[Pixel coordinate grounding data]
--- --- ---

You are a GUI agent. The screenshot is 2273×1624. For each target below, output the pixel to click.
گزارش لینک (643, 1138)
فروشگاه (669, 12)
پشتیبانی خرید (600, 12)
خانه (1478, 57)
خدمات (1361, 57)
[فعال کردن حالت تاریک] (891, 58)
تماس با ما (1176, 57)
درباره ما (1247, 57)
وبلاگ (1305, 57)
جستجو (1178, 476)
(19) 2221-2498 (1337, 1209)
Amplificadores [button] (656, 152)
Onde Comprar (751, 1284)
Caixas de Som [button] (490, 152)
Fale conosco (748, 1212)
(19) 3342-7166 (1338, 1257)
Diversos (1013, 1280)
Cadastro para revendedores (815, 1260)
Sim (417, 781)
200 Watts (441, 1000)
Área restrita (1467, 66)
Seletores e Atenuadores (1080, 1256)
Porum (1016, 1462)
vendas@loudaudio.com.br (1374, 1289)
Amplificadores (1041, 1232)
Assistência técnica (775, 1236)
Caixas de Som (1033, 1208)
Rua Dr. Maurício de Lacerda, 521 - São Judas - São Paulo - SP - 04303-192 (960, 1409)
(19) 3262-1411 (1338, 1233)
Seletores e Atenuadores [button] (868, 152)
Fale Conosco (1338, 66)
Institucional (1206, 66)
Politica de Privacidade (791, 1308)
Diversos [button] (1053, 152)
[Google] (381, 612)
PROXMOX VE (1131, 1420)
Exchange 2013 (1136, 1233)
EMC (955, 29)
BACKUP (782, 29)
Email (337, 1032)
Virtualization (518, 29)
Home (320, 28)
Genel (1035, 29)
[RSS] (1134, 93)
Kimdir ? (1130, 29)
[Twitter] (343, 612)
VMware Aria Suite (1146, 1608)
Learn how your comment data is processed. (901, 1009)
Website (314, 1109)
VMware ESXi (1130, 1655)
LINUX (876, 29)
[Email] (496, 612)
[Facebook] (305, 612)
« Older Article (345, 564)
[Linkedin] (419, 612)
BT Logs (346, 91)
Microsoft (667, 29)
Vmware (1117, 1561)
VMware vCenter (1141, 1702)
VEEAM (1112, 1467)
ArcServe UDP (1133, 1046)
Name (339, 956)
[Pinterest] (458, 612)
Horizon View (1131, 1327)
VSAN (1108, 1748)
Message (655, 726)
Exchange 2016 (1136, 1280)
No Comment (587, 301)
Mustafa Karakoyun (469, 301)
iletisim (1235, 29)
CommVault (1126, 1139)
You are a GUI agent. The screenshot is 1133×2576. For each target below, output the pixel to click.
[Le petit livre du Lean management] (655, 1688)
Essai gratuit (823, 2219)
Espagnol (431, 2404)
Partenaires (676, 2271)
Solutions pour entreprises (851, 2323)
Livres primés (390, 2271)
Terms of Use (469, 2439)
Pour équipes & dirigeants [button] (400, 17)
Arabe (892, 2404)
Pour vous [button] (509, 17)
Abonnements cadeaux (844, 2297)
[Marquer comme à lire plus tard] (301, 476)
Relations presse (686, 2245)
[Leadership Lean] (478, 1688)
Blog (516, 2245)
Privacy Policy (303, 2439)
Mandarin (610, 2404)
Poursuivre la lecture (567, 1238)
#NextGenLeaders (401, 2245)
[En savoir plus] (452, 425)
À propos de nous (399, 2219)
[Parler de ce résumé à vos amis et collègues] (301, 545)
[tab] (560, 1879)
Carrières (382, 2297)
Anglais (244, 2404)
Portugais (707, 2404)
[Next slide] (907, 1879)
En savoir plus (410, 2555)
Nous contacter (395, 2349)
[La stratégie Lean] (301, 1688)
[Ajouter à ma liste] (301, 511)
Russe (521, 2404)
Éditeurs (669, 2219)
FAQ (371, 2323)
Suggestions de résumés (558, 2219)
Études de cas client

--- --- ---

**Directions**
Could you restate, word for word, the lines above from the one with "EMC (955, 29)" to the one with "Mustafa Karakoyun (469, 301)", both included?

**Exercise output**
EMC (955, 29)
BACKUP (782, 29)
Email (337, 1032)
Virtualization (518, 29)
Home (320, 28)
Genel (1035, 29)
[RSS] (1134, 93)
Kimdir ? (1130, 29)
[Twitter] (343, 612)
VMware Aria Suite (1146, 1608)
Learn how your comment data is processed. (901, 1009)
Website (314, 1109)
VMware ESXi (1130, 1655)
LINUX (876, 29)
[Email] (496, 612)
[Facebook] (305, 612)
« Older Article (345, 564)
[Linkedin] (419, 612)
BT Logs (346, 91)
Microsoft (667, 29)
Vmware (1117, 1561)
VMware vCenter (1141, 1702)
VEEAM (1112, 1467)
ArcServe UDP (1133, 1046)
Name (339, 956)
[Pinterest] (458, 612)
Horizon View (1131, 1327)
VSAN (1108, 1748)
Message (655, 726)
Exchange 2016 (1136, 1280)
No Comment (587, 301)
Mustafa Karakoyun (469, 301)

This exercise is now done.